Exercise brief:
Extract, word for word, each line from the line holding "Where should I" through the end of the records. Omit every picture.

Material shown:

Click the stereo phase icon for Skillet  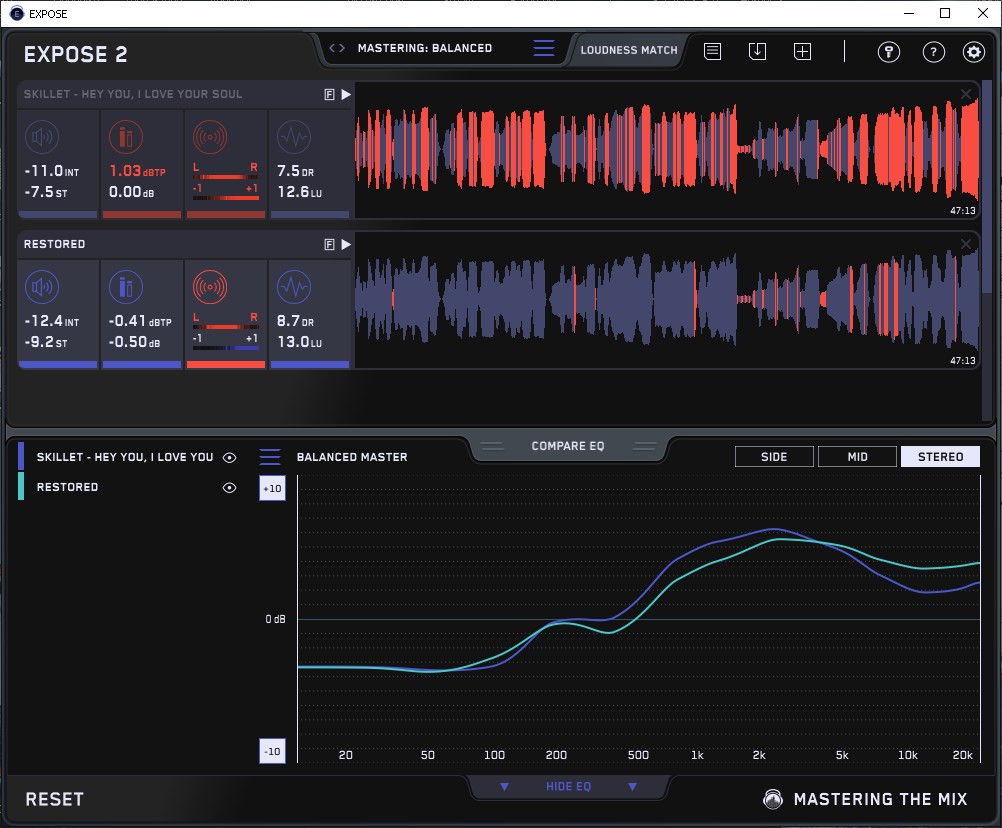click(209, 136)
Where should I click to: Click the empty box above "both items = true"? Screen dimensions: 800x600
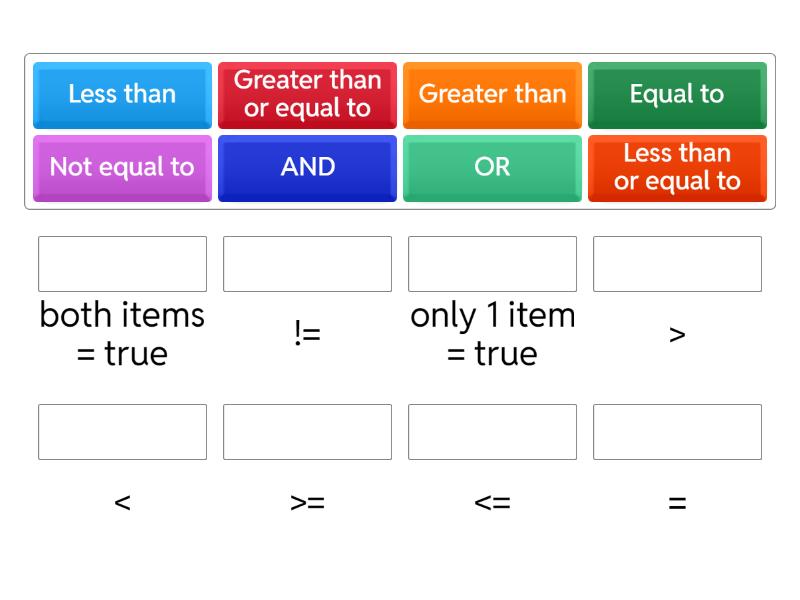click(x=122, y=264)
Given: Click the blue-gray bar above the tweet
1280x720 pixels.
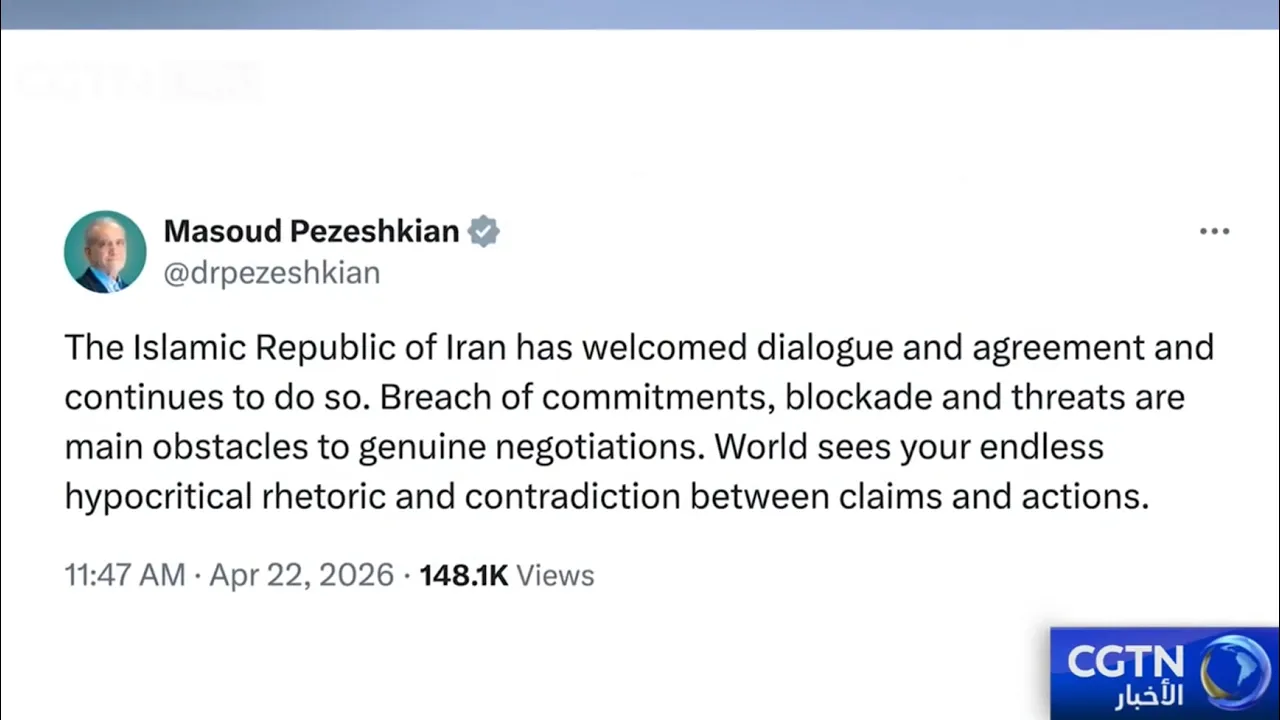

Finished task:
Where should I click to: Click the empty box above "both items = true"? Screen dimensions: 800x600
click(x=122, y=264)
Given: Click the blue-gray bar above the tweet
1280x720 pixels.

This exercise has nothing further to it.